:: Source data ::
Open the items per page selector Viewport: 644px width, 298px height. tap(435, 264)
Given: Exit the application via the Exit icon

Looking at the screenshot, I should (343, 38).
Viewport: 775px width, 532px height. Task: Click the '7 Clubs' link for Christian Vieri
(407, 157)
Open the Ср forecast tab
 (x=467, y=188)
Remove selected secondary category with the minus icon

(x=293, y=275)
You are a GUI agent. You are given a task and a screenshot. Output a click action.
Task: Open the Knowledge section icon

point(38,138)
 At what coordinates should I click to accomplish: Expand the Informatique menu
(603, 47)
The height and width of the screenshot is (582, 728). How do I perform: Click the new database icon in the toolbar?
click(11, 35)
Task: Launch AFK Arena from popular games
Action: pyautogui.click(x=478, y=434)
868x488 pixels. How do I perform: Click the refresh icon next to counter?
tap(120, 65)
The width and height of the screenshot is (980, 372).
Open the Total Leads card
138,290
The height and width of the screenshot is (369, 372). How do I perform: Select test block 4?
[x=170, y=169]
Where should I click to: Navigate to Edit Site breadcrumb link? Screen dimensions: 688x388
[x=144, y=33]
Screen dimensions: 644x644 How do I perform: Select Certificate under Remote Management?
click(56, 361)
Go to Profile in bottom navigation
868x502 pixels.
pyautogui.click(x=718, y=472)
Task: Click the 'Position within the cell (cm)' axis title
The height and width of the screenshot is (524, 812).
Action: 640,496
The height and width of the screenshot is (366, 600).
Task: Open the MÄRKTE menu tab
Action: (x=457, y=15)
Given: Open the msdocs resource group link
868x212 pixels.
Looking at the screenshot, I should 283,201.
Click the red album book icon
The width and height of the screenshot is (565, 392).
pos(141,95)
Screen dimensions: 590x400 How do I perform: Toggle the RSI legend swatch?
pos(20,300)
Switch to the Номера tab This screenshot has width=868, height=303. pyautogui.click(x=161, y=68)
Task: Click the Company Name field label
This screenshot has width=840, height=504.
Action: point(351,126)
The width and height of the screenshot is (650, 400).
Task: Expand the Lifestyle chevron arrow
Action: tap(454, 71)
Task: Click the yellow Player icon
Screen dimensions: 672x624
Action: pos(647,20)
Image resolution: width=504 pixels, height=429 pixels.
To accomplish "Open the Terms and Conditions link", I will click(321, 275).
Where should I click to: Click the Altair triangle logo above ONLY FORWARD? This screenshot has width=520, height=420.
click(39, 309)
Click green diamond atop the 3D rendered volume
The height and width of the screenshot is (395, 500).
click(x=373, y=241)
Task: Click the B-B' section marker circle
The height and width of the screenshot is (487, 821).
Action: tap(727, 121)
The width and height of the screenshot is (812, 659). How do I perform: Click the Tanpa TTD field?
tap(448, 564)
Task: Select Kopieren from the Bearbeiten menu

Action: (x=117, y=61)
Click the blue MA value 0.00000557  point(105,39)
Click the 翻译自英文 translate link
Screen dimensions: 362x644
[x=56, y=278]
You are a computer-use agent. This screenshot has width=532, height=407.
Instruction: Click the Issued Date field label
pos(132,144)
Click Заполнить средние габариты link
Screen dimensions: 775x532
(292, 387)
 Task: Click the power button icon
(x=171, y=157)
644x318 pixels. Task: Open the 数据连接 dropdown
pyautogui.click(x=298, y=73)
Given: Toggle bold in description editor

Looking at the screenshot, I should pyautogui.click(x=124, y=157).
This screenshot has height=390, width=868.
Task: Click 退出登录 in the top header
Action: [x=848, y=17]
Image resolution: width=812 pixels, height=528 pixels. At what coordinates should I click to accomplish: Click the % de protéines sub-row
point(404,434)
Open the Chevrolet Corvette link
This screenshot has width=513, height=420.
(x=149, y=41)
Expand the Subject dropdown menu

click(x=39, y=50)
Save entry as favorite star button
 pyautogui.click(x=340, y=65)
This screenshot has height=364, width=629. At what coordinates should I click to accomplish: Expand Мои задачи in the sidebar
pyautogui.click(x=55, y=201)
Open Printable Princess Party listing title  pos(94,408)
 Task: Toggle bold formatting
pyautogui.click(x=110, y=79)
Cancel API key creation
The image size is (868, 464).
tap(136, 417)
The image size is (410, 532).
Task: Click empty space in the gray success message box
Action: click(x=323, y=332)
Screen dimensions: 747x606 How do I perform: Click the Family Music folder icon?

:: Directions for this task ::
Go through the records line by line, and copy each line that holds the string "agent".

:: Solution to this problem ::
You are a GUI agent. You are given a task and a screenshot. Output a click action.
You are a computer-use agent. This screenshot has width=532, height=407.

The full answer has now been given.